• Extracted text:
Re: GEDOM as a database format
- From: Wes Groleau <groleau+news@xxxxxxxxxxxxx>
- Date: Fri, 28 Sep 2007 00:49:05 GMT
Dennis Lee Bieber wrote:
What happens when you edit a data field and the line length changes?
You now have to move all the data that followed the change down to make
room for the new data. GEDCOM files are not fixed-length lines (there
True, if you are editing it's a different thing from browsing.
My program split the GEDCOM into level zero records, and put
them into a BerkeleyDB with the @xref@ as the key (HEAD and TRLR
used their tags as the key).
So although the stoage medium was not a single GEDCOM file, the
records remained in GEDCOM. And output was merely pulling the
desired records and concatenating them.

• Input data:
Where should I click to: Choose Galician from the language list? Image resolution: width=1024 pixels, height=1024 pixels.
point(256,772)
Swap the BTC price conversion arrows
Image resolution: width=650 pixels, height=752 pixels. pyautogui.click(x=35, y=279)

==

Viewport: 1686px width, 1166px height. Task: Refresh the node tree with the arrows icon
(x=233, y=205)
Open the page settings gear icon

• Work to do:
A - In the post about storing GEDCOM in a database, what key did the program use for each level zero record in the BerkeleyDB?
B - Can you quote the entries word for word, covering the stretch from the line containing "Where should I" through the line containing "Image resolution: width=650"?

• Answer list:
A - It used the @xref@ as the key, while HEAD and TRLR used their tags.

B -
Where should I click to: Choose Galician from the language list? Image resolution: width=1024 pixels, height=1024 pixels.
point(256,772)
Swap the BTC price conversion arrows
Image resolution: width=650 pixels, height=752 pixels. pyautogui.click(x=35, y=279)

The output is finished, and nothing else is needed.